### Your goal
Rewrite the lines from the one with "You are a GUI" to the one with "Pusenje (64, 218)", swapping "pixel" for "point" and leaving everything else as it is.

[Start Extracted data]

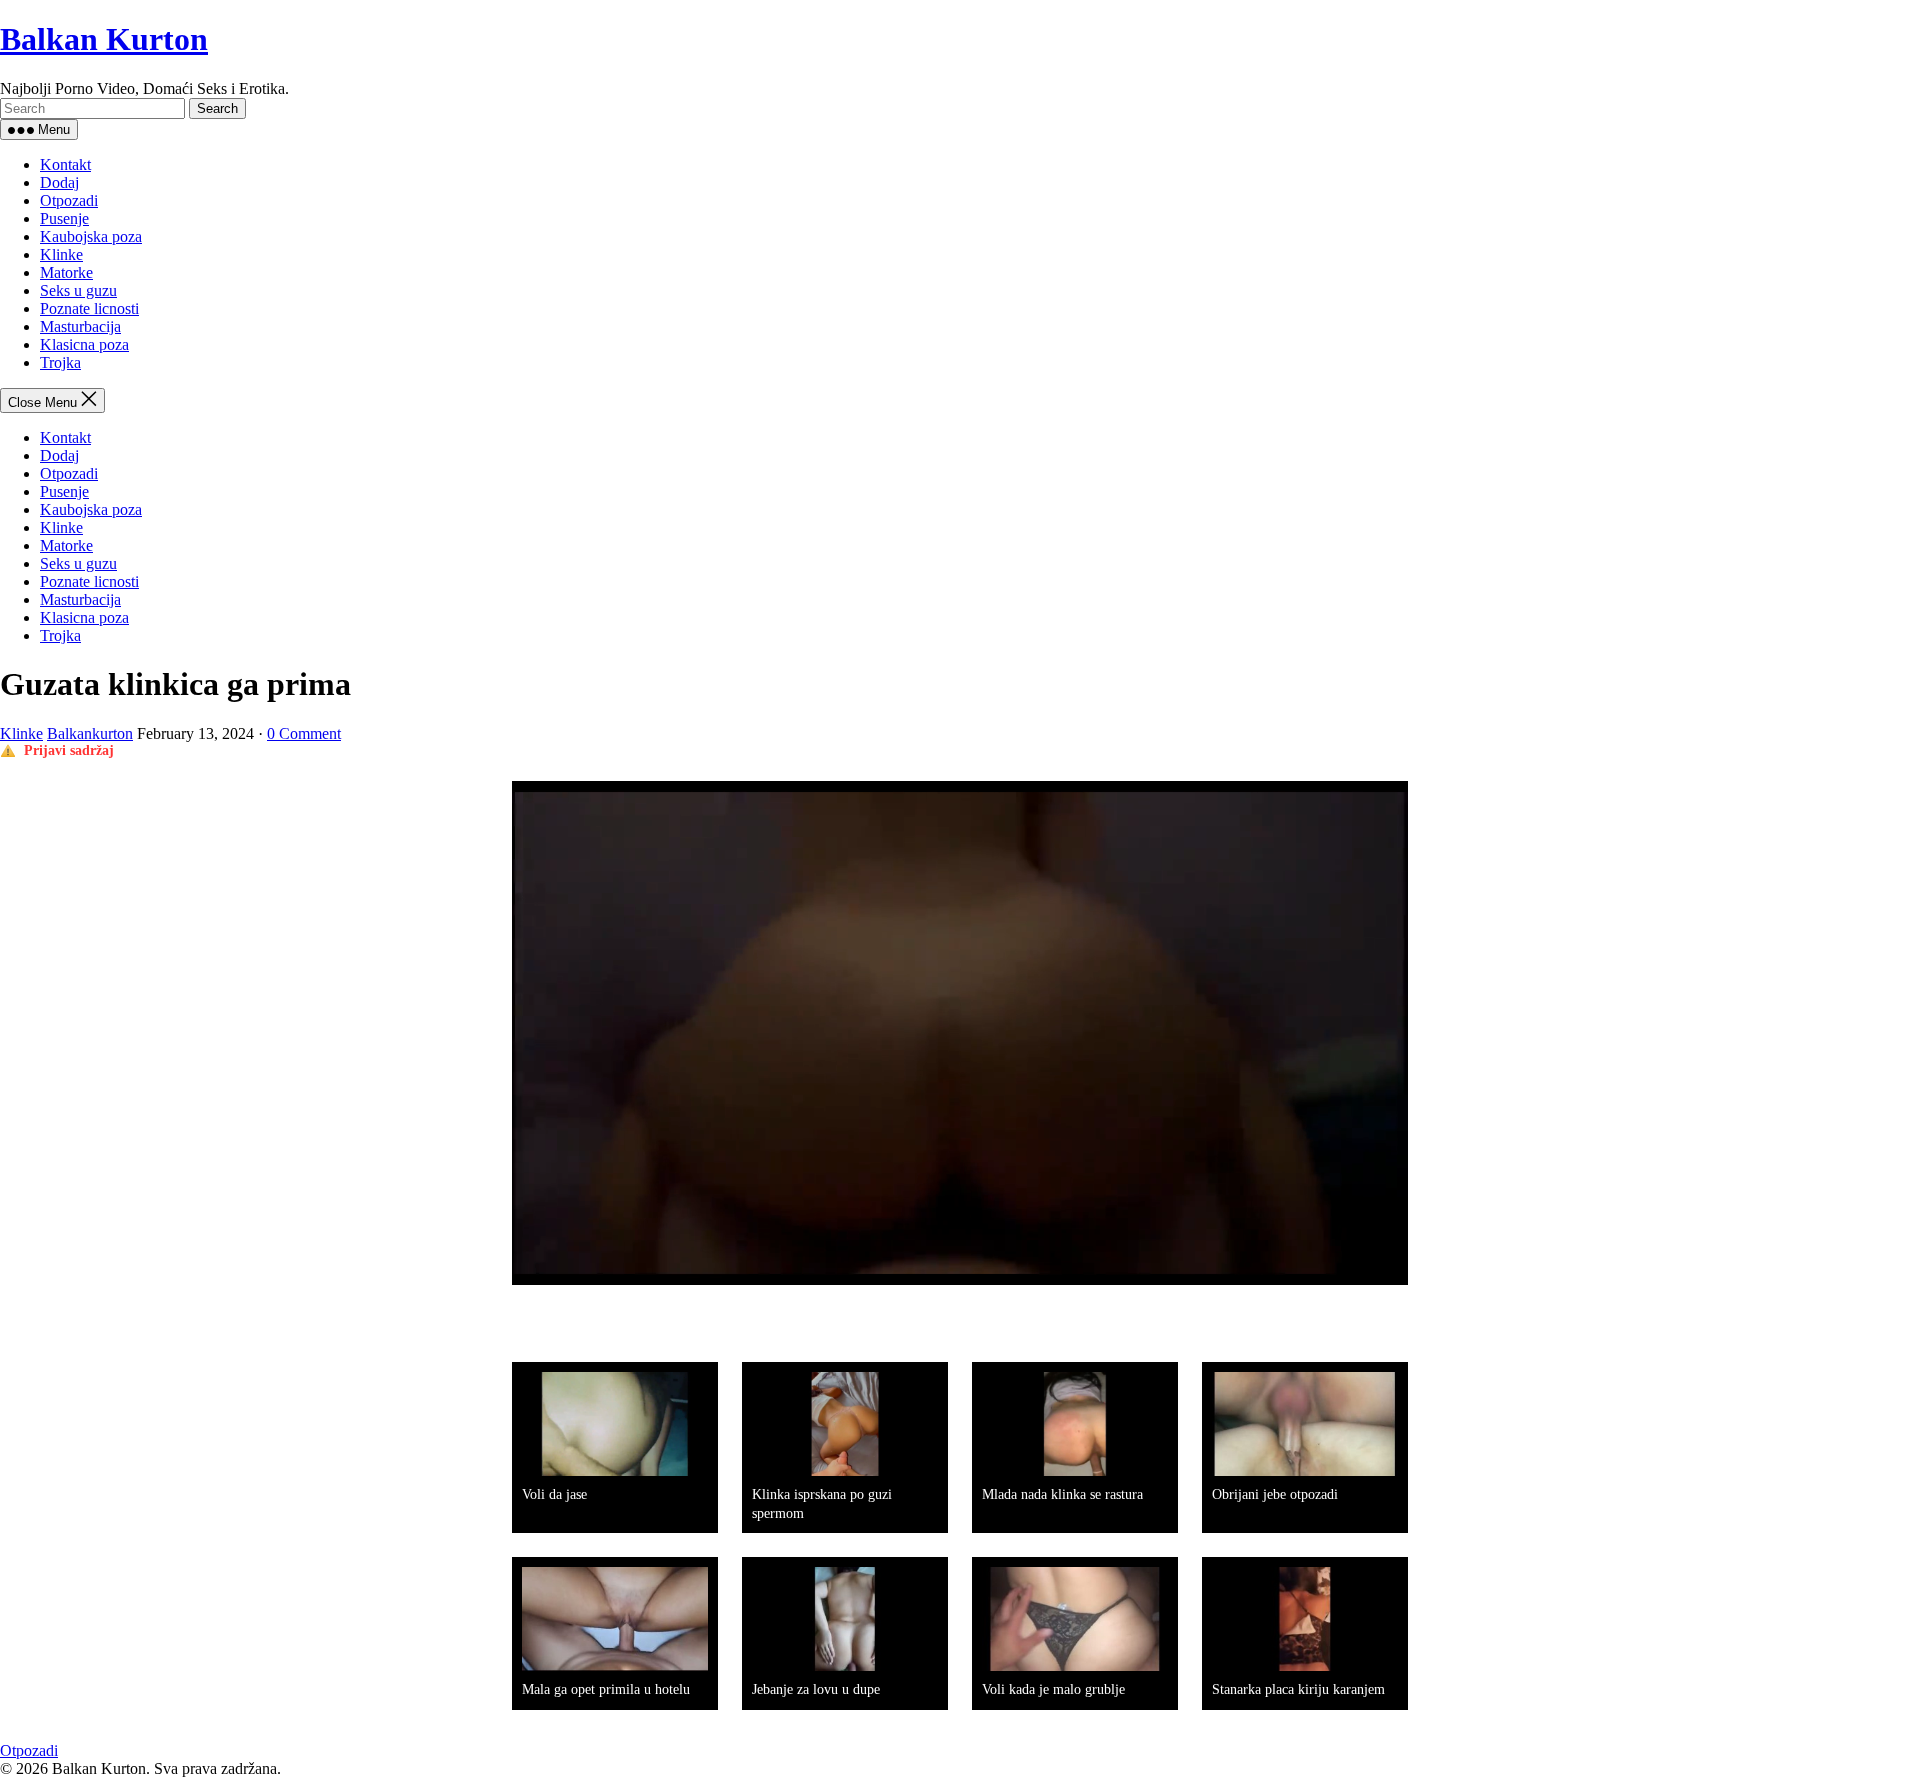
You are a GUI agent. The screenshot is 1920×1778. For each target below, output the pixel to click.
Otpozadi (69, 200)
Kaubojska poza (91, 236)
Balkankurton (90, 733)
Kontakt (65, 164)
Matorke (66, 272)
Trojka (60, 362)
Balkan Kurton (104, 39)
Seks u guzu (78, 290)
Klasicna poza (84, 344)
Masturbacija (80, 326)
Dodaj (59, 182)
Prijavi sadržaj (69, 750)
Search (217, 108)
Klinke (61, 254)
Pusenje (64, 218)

[End Extracted data]
[Start Extracted data]

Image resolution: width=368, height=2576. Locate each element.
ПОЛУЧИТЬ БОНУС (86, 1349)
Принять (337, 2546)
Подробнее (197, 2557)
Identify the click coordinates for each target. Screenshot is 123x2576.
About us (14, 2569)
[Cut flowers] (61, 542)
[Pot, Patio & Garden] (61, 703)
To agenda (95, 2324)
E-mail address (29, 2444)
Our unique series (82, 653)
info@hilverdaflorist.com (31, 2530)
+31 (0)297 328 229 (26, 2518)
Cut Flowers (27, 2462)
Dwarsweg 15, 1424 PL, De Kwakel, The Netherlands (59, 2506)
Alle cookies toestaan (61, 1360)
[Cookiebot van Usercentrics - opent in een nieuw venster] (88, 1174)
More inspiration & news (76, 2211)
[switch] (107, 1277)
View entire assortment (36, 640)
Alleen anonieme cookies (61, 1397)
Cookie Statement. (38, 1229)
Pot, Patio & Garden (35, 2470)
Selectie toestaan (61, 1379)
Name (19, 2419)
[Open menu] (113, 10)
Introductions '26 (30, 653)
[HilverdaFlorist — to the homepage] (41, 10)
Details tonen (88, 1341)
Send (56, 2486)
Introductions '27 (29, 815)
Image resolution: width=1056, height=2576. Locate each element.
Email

[End Extracted data]
[Start Extracted data]

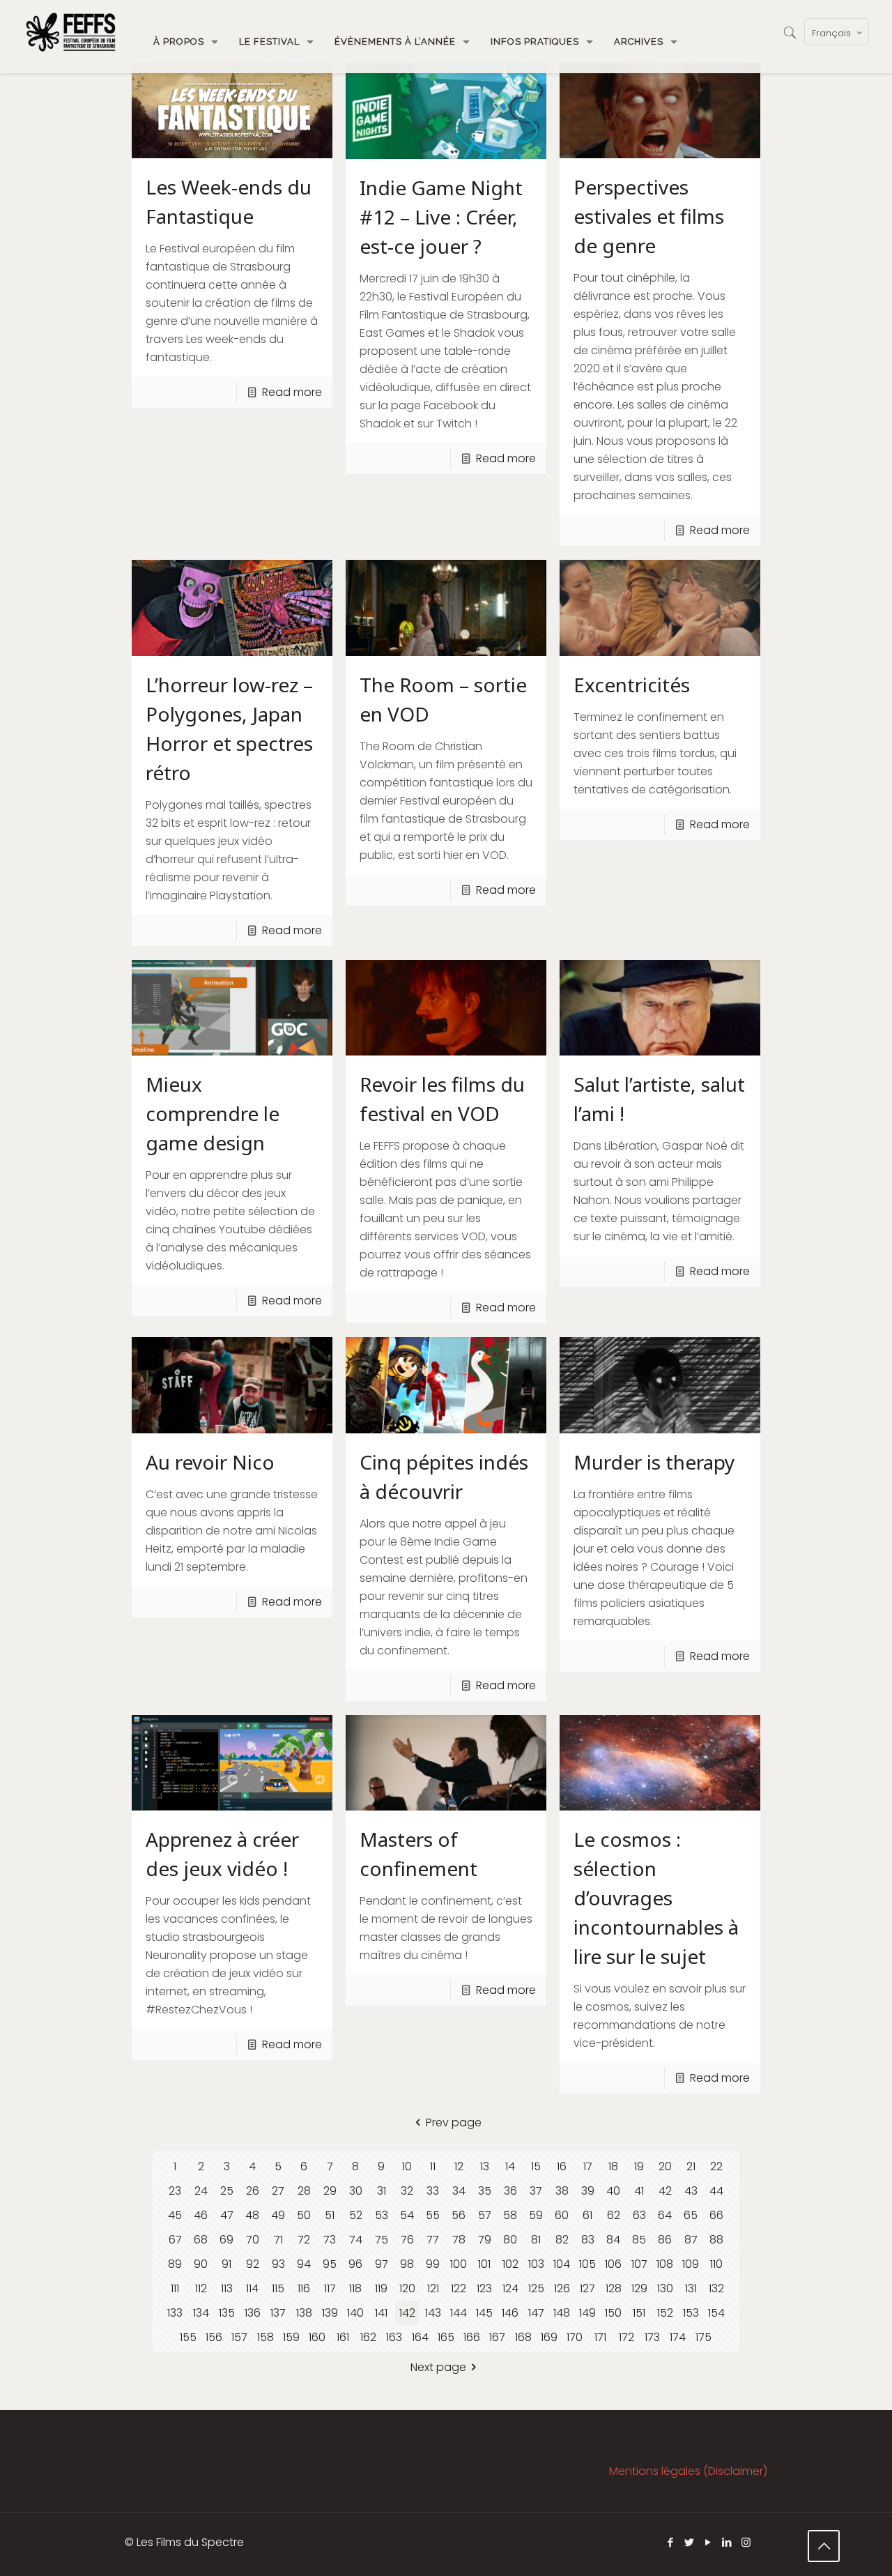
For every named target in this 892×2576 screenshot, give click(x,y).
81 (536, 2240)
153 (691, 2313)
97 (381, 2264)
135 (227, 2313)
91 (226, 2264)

[End Extracted data]

### Output for this task
You are a GUI agent. The screenshot is 1920×1778. For each target below, output the point to click.
Otpozadi (69, 200)
Kaubojska poza (91, 236)
Balkankurton (90, 733)
Kontakt (65, 164)
Matorke (66, 272)
Trojka (60, 362)
Balkan Kurton (104, 39)
Seks u guzu (78, 290)
Klasicna poza (84, 344)
Masturbacija (80, 326)
Dodaj (59, 182)
Prijavi sadržaj (69, 750)
Search (217, 108)
Klinke (61, 254)
Pusenje (64, 218)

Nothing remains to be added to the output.